> **Exercise materials**:
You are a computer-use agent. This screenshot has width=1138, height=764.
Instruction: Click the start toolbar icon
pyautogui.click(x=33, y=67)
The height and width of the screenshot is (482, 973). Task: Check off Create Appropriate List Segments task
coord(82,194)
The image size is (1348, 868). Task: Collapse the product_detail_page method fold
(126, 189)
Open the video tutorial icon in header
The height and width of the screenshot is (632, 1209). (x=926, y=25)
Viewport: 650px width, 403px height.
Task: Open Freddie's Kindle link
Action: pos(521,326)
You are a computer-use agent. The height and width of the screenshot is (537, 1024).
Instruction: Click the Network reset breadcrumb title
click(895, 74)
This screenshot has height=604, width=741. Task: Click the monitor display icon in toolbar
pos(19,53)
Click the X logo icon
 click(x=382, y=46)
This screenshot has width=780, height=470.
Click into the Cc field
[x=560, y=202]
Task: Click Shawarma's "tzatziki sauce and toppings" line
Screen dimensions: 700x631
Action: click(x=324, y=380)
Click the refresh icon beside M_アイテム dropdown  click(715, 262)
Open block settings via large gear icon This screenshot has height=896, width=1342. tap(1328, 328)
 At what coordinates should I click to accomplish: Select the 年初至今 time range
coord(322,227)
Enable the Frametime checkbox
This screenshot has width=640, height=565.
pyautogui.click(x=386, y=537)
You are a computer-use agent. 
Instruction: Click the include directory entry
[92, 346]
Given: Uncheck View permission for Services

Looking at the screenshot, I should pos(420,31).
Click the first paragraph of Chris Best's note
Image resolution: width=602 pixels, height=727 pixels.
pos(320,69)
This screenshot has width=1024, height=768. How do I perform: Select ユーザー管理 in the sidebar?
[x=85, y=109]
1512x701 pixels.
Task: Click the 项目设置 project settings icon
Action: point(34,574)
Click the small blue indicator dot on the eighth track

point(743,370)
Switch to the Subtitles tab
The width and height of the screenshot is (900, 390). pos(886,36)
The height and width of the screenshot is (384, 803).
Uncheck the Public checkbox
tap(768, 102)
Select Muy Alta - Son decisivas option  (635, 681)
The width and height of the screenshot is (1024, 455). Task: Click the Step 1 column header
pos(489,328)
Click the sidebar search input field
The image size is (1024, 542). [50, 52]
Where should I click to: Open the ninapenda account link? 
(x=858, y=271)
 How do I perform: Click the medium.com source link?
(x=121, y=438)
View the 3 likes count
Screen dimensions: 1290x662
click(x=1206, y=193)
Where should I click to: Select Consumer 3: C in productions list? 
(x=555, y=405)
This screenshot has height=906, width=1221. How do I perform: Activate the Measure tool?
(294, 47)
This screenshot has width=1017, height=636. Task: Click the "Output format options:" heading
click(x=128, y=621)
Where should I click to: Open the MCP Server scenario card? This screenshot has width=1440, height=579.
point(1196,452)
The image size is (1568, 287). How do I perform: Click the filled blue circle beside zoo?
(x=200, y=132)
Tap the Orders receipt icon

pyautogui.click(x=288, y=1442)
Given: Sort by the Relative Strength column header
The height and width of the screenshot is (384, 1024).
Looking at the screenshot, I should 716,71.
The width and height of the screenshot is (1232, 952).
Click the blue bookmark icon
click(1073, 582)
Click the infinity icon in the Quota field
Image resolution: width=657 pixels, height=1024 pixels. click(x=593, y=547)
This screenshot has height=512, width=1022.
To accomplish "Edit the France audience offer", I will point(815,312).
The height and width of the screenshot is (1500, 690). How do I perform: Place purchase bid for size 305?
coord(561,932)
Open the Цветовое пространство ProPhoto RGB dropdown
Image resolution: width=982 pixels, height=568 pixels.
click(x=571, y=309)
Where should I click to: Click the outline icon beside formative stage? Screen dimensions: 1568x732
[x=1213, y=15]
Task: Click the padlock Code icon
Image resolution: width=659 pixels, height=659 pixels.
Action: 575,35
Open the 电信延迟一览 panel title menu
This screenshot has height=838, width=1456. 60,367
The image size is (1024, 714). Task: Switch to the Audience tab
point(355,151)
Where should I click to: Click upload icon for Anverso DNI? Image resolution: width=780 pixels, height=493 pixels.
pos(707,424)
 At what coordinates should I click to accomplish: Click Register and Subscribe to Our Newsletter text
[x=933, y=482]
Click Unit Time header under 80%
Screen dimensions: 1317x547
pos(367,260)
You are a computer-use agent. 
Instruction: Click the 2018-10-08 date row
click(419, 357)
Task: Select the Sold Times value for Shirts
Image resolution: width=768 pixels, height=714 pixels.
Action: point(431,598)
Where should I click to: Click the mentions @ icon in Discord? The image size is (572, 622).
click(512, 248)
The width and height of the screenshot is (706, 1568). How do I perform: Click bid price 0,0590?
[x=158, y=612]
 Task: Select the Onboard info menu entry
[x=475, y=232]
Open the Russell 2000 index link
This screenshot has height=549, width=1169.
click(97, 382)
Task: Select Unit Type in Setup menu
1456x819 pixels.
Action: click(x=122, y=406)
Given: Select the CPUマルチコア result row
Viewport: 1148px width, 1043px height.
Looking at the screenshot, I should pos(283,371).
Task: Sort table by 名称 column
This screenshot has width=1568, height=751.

> **What the task asks**:
Retype, without any change, every line from the one with "Open the Цветовое" to the bottom of the listing.

> **Exercise result**:
Open the Цветовое пространство ProPhoto RGB dropdown
Image resolution: width=982 pixels, height=568 pixels.
click(x=571, y=309)
Where should I click to: Click the outline icon beside formative stage? Screen dimensions: 1568x732
[x=1213, y=15]
Task: Click the padlock Code icon
Image resolution: width=659 pixels, height=659 pixels.
Action: 575,35
Open the 电信延迟一览 panel title menu
This screenshot has height=838, width=1456. 60,367
The image size is (1024, 714). Task: Switch to the Audience tab
point(355,151)
Where should I click to: Click upload icon for Anverso DNI? Image resolution: width=780 pixels, height=493 pixels.
pos(707,424)
 At what coordinates should I click to accomplish: Click Register and Subscribe to Our Newsletter text
[x=933, y=482]
Click Unit Time header under 80%
Screen dimensions: 1317x547
pos(367,260)
You are a computer-use agent. 
Instruction: Click the 2018-10-08 date row
click(419, 357)
Task: Select the Sold Times value for Shirts
Image resolution: width=768 pixels, height=714 pixels.
Action: point(431,598)
Where should I click to: Click the mentions @ icon in Discord? The image size is (572, 622).
click(512, 248)
The width and height of the screenshot is (706, 1568). How do I perform: Click bid price 0,0590?
[x=158, y=612]
 Task: Select the Onboard info menu entry
[x=475, y=232]
Open the Russell 2000 index link
This screenshot has height=549, width=1169.
click(97, 382)
Task: Select Unit Type in Setup menu
1456x819 pixels.
Action: click(x=122, y=406)
Given: Select the CPUマルチコア result row
Viewport: 1148px width, 1043px height.
Looking at the screenshot, I should pos(283,371).
Task: Sort table by 名称 column
This screenshot has width=1568, height=751.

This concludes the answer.